Dokumen Sumber —
Pada acara itu, 640 gladiator bertarung dengan mengenakan baju besi yang terbuat dari perak murni. 19 tahun kemudian, Caesar mengulangi kemenangannya dengan munus lainnya. Kali ini untuk putrinya yang telah meninggal selama hampir satu dekade.
Caesar tidak hanya memasukkan pertarungan antara gladiator yang diperbudak, tetapi juga pertarungan spektakuler antara dua anggota aristokrasi Romawi yang secara tidak bijaksana mendukung lawan politik Caesar, Pompey.
Dalam waktu 1 tahun setelah pertandingan tersebut, Caesar telah dibunuh oleh anggota Senat Romawi. Romawi pun terjerumus ke dalam perang saudara. Selama era Kekaisaran, kaisar melarang munus diselenggarakan oleh individu tanpa izin tertulis.

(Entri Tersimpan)
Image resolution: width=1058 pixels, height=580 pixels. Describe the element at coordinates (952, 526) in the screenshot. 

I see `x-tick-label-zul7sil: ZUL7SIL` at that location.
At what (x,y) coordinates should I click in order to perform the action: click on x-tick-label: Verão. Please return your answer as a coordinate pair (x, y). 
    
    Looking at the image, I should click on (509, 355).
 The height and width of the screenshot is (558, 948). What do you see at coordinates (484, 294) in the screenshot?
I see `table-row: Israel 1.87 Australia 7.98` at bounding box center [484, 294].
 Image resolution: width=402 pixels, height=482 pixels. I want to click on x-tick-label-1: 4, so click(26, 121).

Tugas Tertulis — Salin lagi bagian teks tentang Caesar dan munus yang dibuka dengan kata-kata berisi "Caesar tidak hanya" dan ditutup dengan "tanpa izin tertulis.", tetapi ganti nama "Pompey" menjadi "Pompeius".

Jawaban Tertulis —
Caesar tidak hanya memasukkan pertarungan antara gladiator yang diperbudak, tetapi juga pertarungan spektakuler antara dua anggota aristokrasi Romawi yang secara tidak bijaksana mendukung lawan politik Caesar, Pompeius.
Dalam waktu 1 tahun setelah pertandingan tersebut, Caesar telah dibunuh oleh anggota Senat Romawi. Romawi pun terjerumus ke dalam perang saudara. Selama era Kekaisaran, kaisar melarang munus diselenggarakan oleh individu tanpa izin tertulis.